▶ _Exercise_
Could you extract, word for word, the part of the endangered species provisions that opens with the words containing "The commission may" and closes with "or candidate species."?

▶ _Passage given_

+ + + + + + +

This chapter does not prohibit the sale of any endangered species or threatened species, or any part or product thereof, when the owner can demonstrate that the species, or part or product thereof, was in the person's possession before the date upon which the commission listed the species as an endangered species or threatened species or as an endangered animal or rare animal prior to January 1, 1985, and shall not prohibit the sale of that part or product by an individual not normally engaged in that sale if it was originally possessed by the seller for the seller's own use and so used by that seller. However, it shall be unlawful to sell any species, or part or product thereof, if that sale would have been unlawful prior to the date upon which the commission added the species to the listing of endangered species or threatened species or to the listing of endangered animals or rare animals prior to January 1, 1985.
This chapter does not apply to the taking of fish otherwise authorized pursuant to Part 3 (commencing with Section 7600) of Division 6 or to the possession of individual animals which were lawfully possessed before the commission listed the species as an endangered species or as a threatened species or as an endangered animal or rare animal prior to January 1, 1985.
The commission may authorize, subject to terms and conditions it prescribes, the taking of any candidate species, or the taking of any fish by hook and line for sport that is listed as an endangered, threatened, or candidate species.
The provisions of this article shall apply to any species designated as a candidate species under Section 2074.2 if notice has been given pursuant to Section 2074.4.

+ + + + + + +

▶ _Dataset extract_
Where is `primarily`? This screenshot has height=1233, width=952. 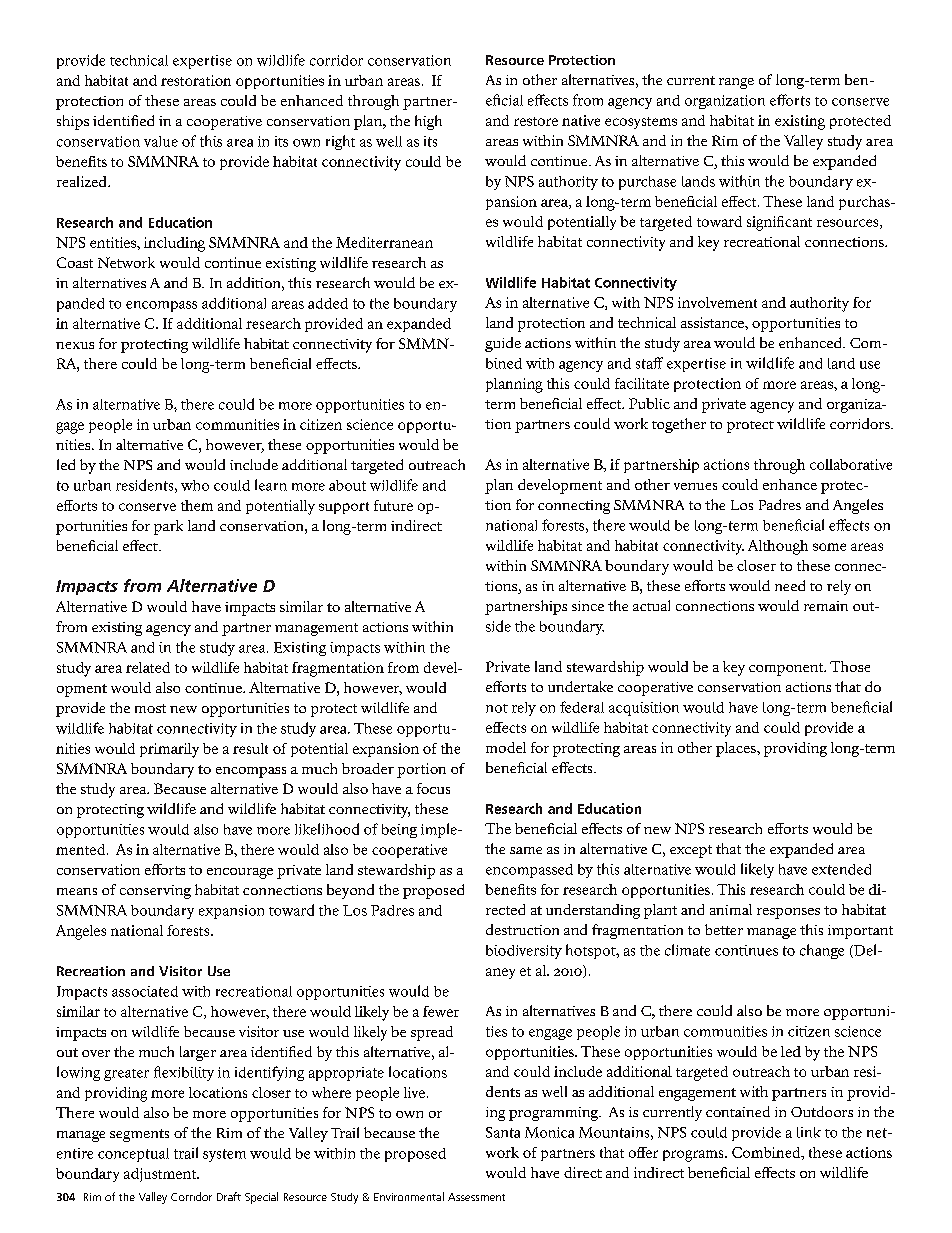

+ + + + + + +

▶ _Reply to the exercise_
The commission may authorize, subject to terms and conditions it prescribes, the taking of any candidate species, or the taking of any fish by hook and line for sport that is listed as an endangered, threatened, or candidate species.